While the potatoes bake, make the salsa. In a bowl, combine the beans, mango, jalapeño, red onion, cilantro, lime zest and juice, and a pinch of salt and pepper. Taste and adjust lime or salt, if needed.
Preheat broiler. Combine all the sweet potatoes onto one sheet try. Top the sweet potato chips with cheese. Place under the broiler until cheese has melted, about 2 minutes. Scatter the "chips" with salsa, avocado, radish, cilantro, dollops of greek yogurt or sour cream, and lime wedges. Serve immediately.
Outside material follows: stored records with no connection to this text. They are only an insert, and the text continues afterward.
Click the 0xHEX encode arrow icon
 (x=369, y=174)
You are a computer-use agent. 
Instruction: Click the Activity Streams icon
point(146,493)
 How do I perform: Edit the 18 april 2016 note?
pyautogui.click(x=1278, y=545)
From Mother Earth News April 2009
White Hot Fish Pepper Salsa
Makes 5 cups
1 pound white bell peppers
4 ounces white ‘Fish’ peppers
1 large cooking apple (about 8 ounces), pared, cored and chopped (Use that Sun Crisp apple for a sweet and crunchy taste!)
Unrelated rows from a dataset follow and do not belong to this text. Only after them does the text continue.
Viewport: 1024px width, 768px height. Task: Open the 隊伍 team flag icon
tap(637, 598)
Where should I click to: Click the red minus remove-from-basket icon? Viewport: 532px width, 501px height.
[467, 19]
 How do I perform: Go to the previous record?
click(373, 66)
1 1⁄2 cups white wine vinegar
1 cup sugar
4 cloves garlic
1 cup fresh pineapple, chopped (or substitute 1/2 cup lime juice)
1 1⁄2 tbsp salt
Seed and chop the peppers, and put them in a large, non-reactive (avoid aluminum and copper) pan. Add the apple, vinegar, sugar, garlic and pineapple (or lime). Cover and simmer over medium heat for 25 to 30 minutes or until the peppers are soft. Purée to a creamy consistency and return to the pan. Bring to a gentle boil. Stir in the salt, and pour into hot sterilized jars. Seal and store in a dark, cool closet until needed, or freeze.
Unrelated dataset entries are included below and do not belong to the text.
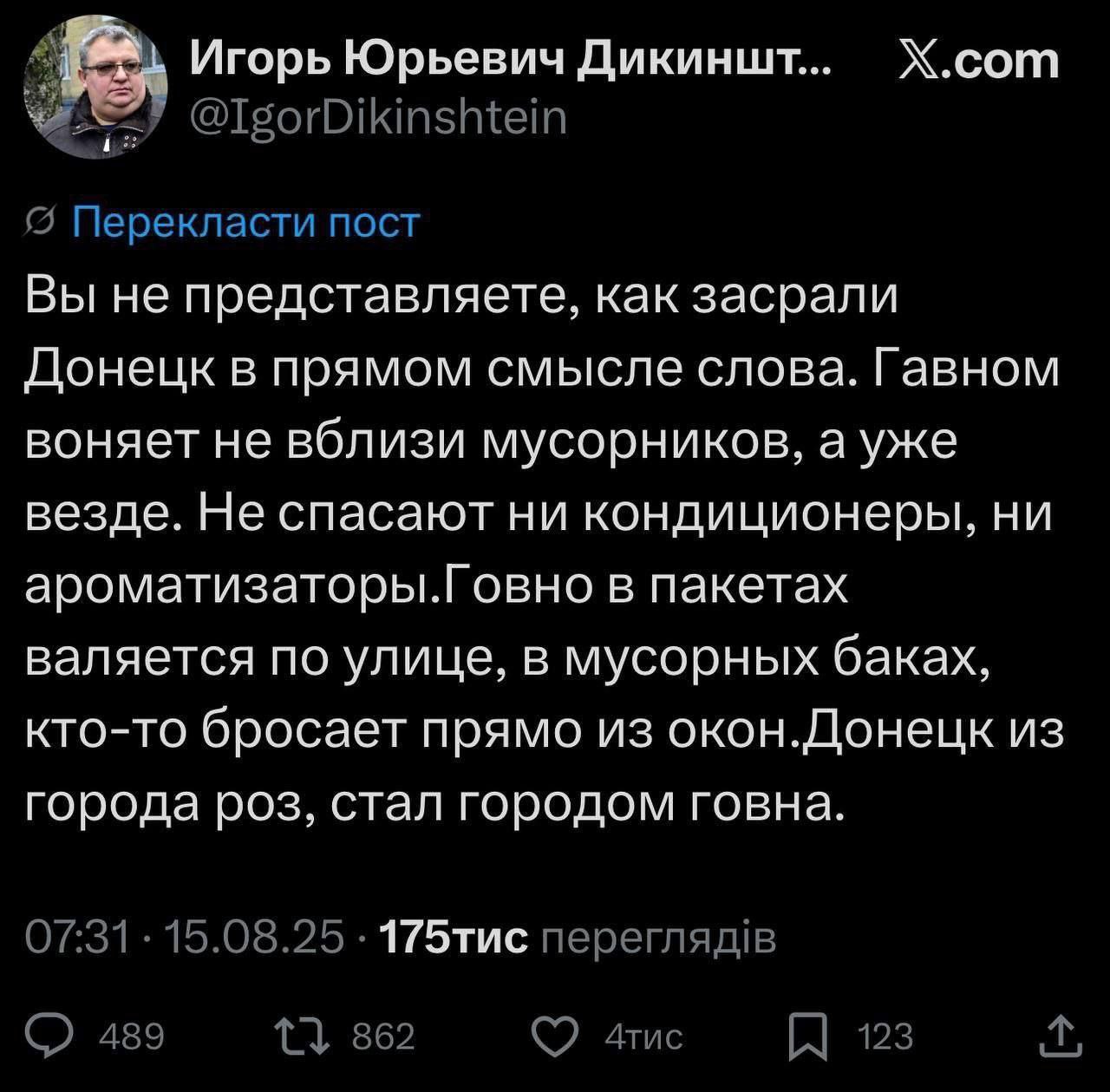Show the 4тис likes count

(x=643, y=1036)
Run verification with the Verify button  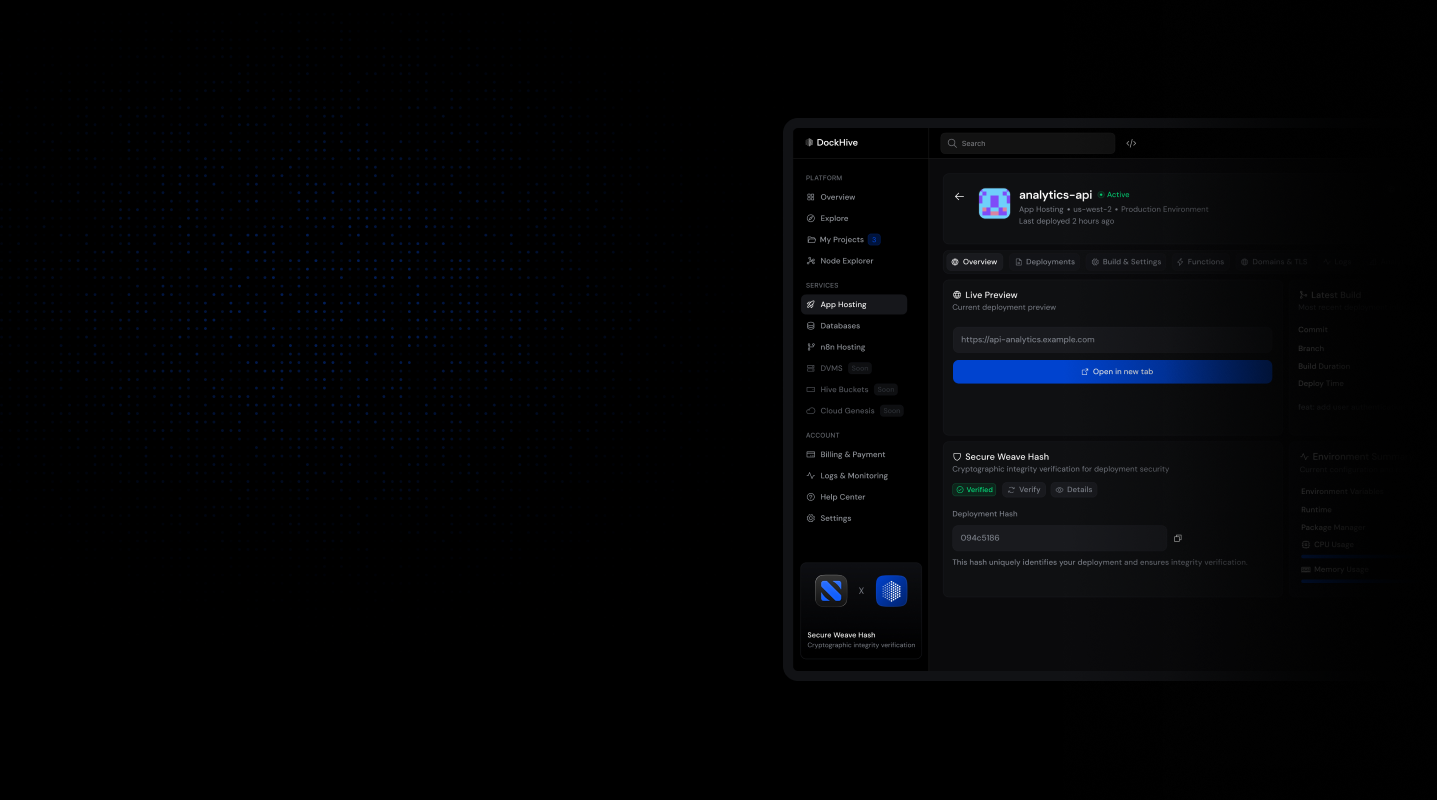(1023, 489)
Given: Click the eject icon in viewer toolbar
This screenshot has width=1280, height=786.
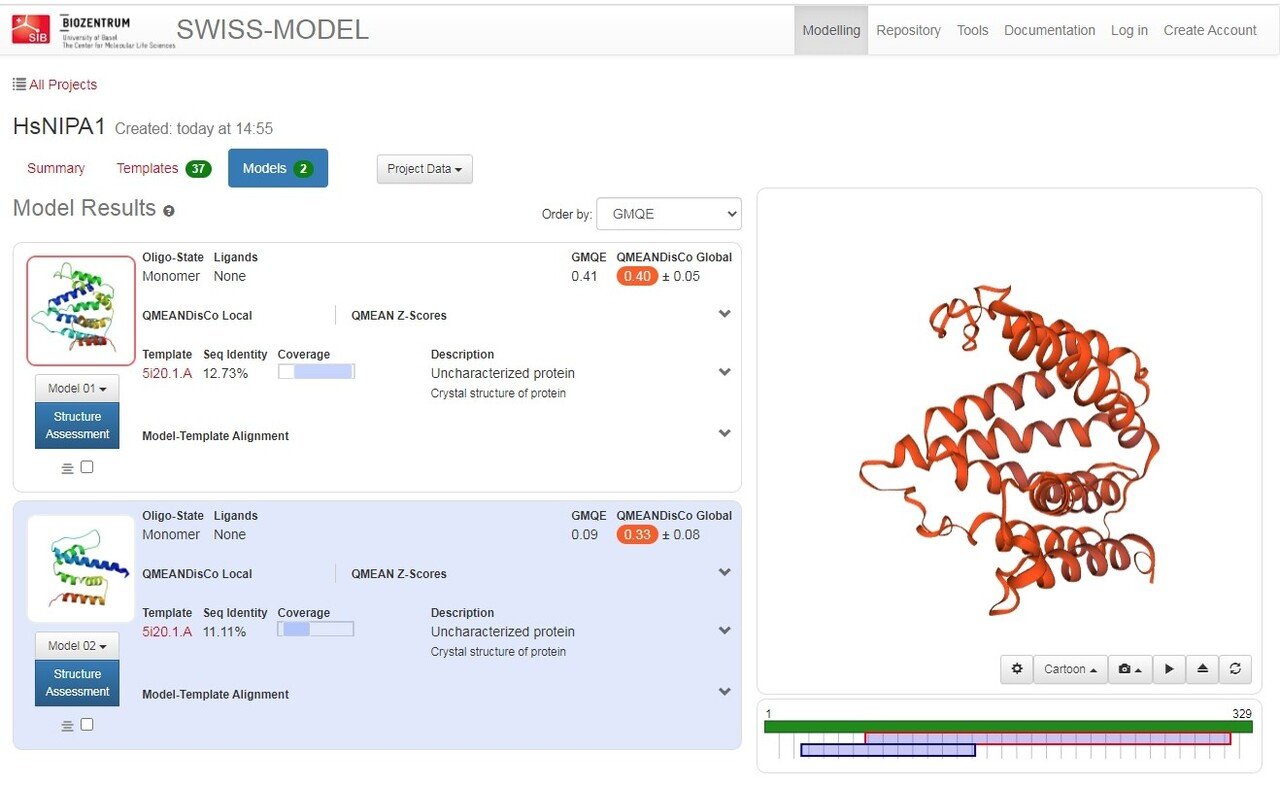Looking at the screenshot, I should (x=1202, y=669).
From the recipe archives of Full Belly Farm in Capay Valley, CA; modified for Pac Choi
3 tablespoons butter
1/2 cup chopped fresh onions
Salt and pepper
Freshly grated nutmeg
1/2 pound washed young spinach
Pac Choi, cleaned and roughly chopped
1 1/2 cups half-and-half
4 ounces of grated parmesan or Gruyére cheese
Preheat the oven to 325°. Melt the butter in an ovenproof pan over medium heat. Add the chopped onions and sauté until soft, about 15 minutes. Season with salt, pepper, and nutmeg.
Put the spinach and Pac Choi in a steamer over a pot of boiling water. It is better to steam than boil the spinach because you don't want waterlogged leaves. Cover and steam the spinach until it is wilted – 5 minutes or so.
Beat the eggs and the half-and-half together in a small bowl. Transfer the greens to the pan with the onions. Pour the eggs over and around the greens. Scatter the cheese evenly on top.
Put the entire pan into the oven and bake for 20 minutes, then slide under the broiler until golden, about 1 minute.